Please repeat every line below exactly, from the first to the last.
------------------------------
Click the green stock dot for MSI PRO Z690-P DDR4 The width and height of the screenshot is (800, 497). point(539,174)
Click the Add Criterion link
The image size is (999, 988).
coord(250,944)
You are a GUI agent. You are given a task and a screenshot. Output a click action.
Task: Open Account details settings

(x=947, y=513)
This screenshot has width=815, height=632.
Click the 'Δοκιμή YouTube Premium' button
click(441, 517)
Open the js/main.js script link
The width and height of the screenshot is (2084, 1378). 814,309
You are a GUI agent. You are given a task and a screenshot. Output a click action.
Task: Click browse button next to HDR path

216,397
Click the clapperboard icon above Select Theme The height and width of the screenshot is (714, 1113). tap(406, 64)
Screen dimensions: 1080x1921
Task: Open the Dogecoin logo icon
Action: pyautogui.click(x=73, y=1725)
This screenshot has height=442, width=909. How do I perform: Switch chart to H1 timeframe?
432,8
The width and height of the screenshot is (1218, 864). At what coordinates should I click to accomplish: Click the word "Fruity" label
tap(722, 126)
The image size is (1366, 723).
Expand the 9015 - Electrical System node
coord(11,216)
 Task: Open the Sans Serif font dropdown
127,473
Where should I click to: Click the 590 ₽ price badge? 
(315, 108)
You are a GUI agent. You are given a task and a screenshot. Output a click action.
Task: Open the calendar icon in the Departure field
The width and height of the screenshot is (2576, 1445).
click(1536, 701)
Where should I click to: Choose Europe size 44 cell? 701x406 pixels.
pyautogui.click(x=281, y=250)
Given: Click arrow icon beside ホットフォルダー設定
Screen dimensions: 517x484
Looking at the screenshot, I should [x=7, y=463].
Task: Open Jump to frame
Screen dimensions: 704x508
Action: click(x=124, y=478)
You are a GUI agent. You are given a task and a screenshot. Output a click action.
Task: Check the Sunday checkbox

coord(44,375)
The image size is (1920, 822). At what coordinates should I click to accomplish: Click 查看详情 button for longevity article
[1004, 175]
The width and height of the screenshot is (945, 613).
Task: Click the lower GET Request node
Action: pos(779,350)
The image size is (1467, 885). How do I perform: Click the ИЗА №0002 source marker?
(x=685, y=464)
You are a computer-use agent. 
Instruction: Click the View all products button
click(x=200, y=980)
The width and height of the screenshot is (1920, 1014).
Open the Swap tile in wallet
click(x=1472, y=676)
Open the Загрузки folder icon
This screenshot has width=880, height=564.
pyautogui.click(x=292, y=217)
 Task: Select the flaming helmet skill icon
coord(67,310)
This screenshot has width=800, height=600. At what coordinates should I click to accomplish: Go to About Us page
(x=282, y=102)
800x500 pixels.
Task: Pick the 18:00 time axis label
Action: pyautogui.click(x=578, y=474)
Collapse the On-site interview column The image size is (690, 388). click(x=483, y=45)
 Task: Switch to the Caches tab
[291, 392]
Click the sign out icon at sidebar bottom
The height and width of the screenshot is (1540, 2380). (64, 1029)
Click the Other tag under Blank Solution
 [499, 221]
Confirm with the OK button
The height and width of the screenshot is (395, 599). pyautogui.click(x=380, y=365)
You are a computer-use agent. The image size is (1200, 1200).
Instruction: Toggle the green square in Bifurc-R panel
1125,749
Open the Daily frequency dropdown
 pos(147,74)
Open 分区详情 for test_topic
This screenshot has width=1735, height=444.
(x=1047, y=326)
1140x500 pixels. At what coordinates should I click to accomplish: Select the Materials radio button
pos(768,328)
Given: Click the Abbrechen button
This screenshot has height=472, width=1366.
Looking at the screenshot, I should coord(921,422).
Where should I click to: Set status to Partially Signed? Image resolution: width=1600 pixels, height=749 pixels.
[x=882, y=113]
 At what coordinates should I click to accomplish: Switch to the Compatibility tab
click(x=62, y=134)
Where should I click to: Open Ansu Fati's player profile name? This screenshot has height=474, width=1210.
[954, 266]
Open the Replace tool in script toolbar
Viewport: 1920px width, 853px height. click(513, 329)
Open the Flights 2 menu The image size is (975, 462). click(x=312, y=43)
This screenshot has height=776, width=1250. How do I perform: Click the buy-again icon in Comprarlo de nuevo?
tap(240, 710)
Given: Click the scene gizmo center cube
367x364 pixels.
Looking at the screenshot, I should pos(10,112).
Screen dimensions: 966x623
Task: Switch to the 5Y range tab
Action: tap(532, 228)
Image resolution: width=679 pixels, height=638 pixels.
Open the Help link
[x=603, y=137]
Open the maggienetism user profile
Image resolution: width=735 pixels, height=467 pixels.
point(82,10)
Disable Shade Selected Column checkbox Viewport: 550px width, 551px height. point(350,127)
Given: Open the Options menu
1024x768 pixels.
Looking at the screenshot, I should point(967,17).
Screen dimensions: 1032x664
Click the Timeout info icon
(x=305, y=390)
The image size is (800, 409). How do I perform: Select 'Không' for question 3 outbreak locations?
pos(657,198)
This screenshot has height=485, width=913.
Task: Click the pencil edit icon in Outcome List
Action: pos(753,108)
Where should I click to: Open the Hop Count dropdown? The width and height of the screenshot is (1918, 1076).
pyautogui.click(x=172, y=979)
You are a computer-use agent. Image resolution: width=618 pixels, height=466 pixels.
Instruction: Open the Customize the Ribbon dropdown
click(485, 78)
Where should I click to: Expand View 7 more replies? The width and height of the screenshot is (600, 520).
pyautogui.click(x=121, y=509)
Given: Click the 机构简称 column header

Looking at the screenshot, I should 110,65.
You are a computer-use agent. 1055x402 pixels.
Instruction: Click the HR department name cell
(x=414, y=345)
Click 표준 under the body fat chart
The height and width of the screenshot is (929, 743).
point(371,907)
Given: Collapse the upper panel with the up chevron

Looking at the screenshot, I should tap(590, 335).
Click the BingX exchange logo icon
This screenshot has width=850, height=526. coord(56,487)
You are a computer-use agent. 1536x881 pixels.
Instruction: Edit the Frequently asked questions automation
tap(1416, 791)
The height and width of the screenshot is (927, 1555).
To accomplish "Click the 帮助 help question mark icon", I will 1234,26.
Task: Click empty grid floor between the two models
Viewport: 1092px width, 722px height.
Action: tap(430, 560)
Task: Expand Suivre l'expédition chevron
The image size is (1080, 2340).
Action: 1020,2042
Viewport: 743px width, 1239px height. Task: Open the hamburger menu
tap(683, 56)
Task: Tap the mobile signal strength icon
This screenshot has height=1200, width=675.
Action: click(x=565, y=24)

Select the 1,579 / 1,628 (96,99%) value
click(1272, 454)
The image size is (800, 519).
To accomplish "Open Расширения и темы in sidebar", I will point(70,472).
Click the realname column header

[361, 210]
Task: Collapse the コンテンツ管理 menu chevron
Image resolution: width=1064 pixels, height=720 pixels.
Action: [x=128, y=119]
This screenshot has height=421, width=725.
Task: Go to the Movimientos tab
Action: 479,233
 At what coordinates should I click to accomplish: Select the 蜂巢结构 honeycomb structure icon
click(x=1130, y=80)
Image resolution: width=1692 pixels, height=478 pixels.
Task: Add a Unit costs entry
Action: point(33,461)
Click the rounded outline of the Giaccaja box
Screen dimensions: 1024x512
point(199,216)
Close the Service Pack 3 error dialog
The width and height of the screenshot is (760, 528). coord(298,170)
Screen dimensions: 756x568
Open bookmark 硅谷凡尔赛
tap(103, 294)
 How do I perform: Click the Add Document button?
------------------------------
* [Task answer]
Click the green stock dot for MSI PRO Z690-P DDR4 The width and height of the screenshot is (800, 497). point(539,174)
Click the Add Criterion link
The image size is (999, 988).
coord(250,944)
You are a GUI agent. You are given a task and a screenshot. Output a click action.
Task: Open Account details settings

(x=947, y=513)
This screenshot has width=815, height=632.
Click the 'Δοκιμή YouTube Premium' button
click(441, 517)
Open the js/main.js script link
The width and height of the screenshot is (2084, 1378). 814,309
You are a GUI agent. You are given a task and a screenshot. Output a click action.
Task: Click browse button next to HDR path

216,397
Click the clapperboard icon above Select Theme The height and width of the screenshot is (714, 1113). tap(406, 64)
Screen dimensions: 1080x1921
Task: Open the Dogecoin logo icon
Action: pyautogui.click(x=73, y=1725)
This screenshot has height=442, width=909. How do I perform: Switch chart to H1 timeframe?
432,8
The width and height of the screenshot is (1218, 864). At what coordinates should I click to accomplish: Click the word "Fruity" label
tap(722, 126)
The image size is (1366, 723).
Expand the 9015 - Electrical System node
coord(11,216)
 Task: Open the Sans Serif font dropdown
127,473
Where should I click to: Click the 590 ₽ price badge? 
(315, 108)
You are a GUI agent. You are given a task and a screenshot. Output a click action.
Task: Open the calendar icon in the Departure field
The width and height of the screenshot is (2576, 1445).
click(1536, 701)
Where should I click to: Choose Europe size 44 cell? 701x406 pixels.
pyautogui.click(x=281, y=250)
Given: Click arrow icon beside ホットフォルダー設定
Screen dimensions: 517x484
Looking at the screenshot, I should [x=7, y=463].
Task: Open Jump to frame
Screen dimensions: 704x508
Action: click(x=124, y=478)
You are a GUI agent. You are given a task and a screenshot. Output a click action.
Task: Check the Sunday checkbox

coord(44,375)
The image size is (1920, 822). At what coordinates should I click to accomplish: Click 查看详情 button for longevity article
[1004, 175]
The width and height of the screenshot is (945, 613).
Task: Click the lower GET Request node
Action: pos(779,350)
The image size is (1467, 885). How do I perform: Click the ИЗА №0002 source marker?
(x=685, y=464)
You are a computer-use agent. 
Instruction: Click the View all products button
click(x=200, y=980)
The width and height of the screenshot is (1920, 1014).
Open the Swap tile in wallet
click(x=1472, y=676)
Open the Загрузки folder icon
This screenshot has width=880, height=564.
pyautogui.click(x=292, y=217)
 Task: Select the flaming helmet skill icon
coord(67,310)
This screenshot has width=800, height=600. At what coordinates should I click to accomplish: Go to About Us page
(x=282, y=102)
800x500 pixels.
Task: Pick the 18:00 time axis label
Action: pyautogui.click(x=578, y=474)
Collapse the On-site interview column The image size is (690, 388). click(x=483, y=45)
 Task: Switch to the Caches tab
[291, 392]
Click the sign out icon at sidebar bottom
The height and width of the screenshot is (1540, 2380). (64, 1029)
Click the Other tag under Blank Solution
 [499, 221]
Confirm with the OK button
The height and width of the screenshot is (395, 599). pyautogui.click(x=380, y=365)
You are a computer-use agent. The image size is (1200, 1200).
Instruction: Toggle the green square in Bifurc-R panel
1125,749
Open the Daily frequency dropdown
 pos(147,74)
Open 分区详情 for test_topic
This screenshot has width=1735, height=444.
(x=1047, y=326)
1140x500 pixels. At what coordinates should I click to accomplish: Select the Materials radio button
pos(768,328)
Given: Click the Abbrechen button
This screenshot has height=472, width=1366.
Looking at the screenshot, I should coord(921,422).
Where should I click to: Set status to Partially Signed? Image resolution: width=1600 pixels, height=749 pixels.
[x=882, y=113]
 At what coordinates should I click to accomplish: Switch to the Compatibility tab
click(x=62, y=134)
Where should I click to: Open Ansu Fati's player profile name? This screenshot has height=474, width=1210.
[954, 266]
Open the Replace tool in script toolbar
Viewport: 1920px width, 853px height. click(513, 329)
Open the Flights 2 menu The image size is (975, 462). click(x=312, y=43)
This screenshot has height=776, width=1250. How do I perform: Click the buy-again icon in Comprarlo de nuevo?
tap(240, 710)
Given: Click the scene gizmo center cube
367x364 pixels.
Looking at the screenshot, I should pos(10,112).
Screen dimensions: 966x623
Task: Switch to the 5Y range tab
Action: tap(532, 228)
Image resolution: width=679 pixels, height=638 pixels.
Open the Help link
[x=603, y=137]
Open the maggienetism user profile
Image resolution: width=735 pixels, height=467 pixels.
point(82,10)
Disable Shade Selected Column checkbox Viewport: 550px width, 551px height. point(350,127)
Given: Open the Options menu
1024x768 pixels.
Looking at the screenshot, I should point(967,17).
Screen dimensions: 1032x664
Click the Timeout info icon
(x=305, y=390)
The image size is (800, 409). How do I perform: Select 'Không' for question 3 outbreak locations?
pos(657,198)
This screenshot has height=485, width=913.
Task: Click the pencil edit icon in Outcome List
Action: pos(753,108)
Where should I click to: Open the Hop Count dropdown? The width and height of the screenshot is (1918, 1076).
pyautogui.click(x=172, y=979)
You are a computer-use agent. Image resolution: width=618 pixels, height=466 pixels.
Instruction: Open the Customize the Ribbon dropdown
click(485, 78)
Where should I click to: Expand View 7 more replies? The width and height of the screenshot is (600, 520).
pyautogui.click(x=121, y=509)
Given: Click the 机构简称 column header

Looking at the screenshot, I should 110,65.
You are a computer-use agent. 1055x402 pixels.
Instruction: Click the HR department name cell
(x=414, y=345)
Click 표준 under the body fat chart
The height and width of the screenshot is (929, 743).
point(371,907)
Given: Collapse the upper panel with the up chevron

Looking at the screenshot, I should tap(590, 335).
Click the BingX exchange logo icon
This screenshot has width=850, height=526. coord(56,487)
You are a computer-use agent. 1536x881 pixels.
Instruction: Edit the Frequently asked questions automation
tap(1416, 791)
The height and width of the screenshot is (927, 1555).
To accomplish "Click the 帮助 help question mark icon", I will 1234,26.
Task: Click empty grid floor between the two models
Viewport: 1092px width, 722px height.
Action: tap(430, 560)
Task: Expand Suivre l'expédition chevron
The image size is (1080, 2340).
Action: 1020,2042
Viewport: 743px width, 1239px height. Task: Open the hamburger menu
tap(683, 56)
Task: Tap the mobile signal strength icon
This screenshot has height=1200, width=675.
Action: click(x=565, y=24)

Select the 1,579 / 1,628 (96,99%) value
click(1272, 454)
The image size is (800, 519).
To accomplish "Open Расширения и темы in sidebar", I will point(70,472).
Click the realname column header

[361, 210]
Task: Collapse the コンテンツ管理 menu chevron
Image resolution: width=1064 pixels, height=720 pixels.
Action: [x=128, y=119]
This screenshot has height=421, width=725.
Task: Go to the Movimientos tab
Action: 479,233
 At what coordinates should I click to accomplish: Select the 蜂巢结构 honeycomb structure icon
click(x=1130, y=80)
Image resolution: width=1692 pixels, height=478 pixels.
Task: Add a Unit costs entry
Action: point(33,461)
Click the rounded outline of the Giaccaja box
Screen dimensions: 1024x512
point(199,216)
Close the Service Pack 3 error dialog
The width and height of the screenshot is (760, 528). coord(298,170)
Screen dimensions: 756x568
Open bookmark 硅谷凡尔赛
tap(103, 294)
 How do I perform: Click the Add Document button?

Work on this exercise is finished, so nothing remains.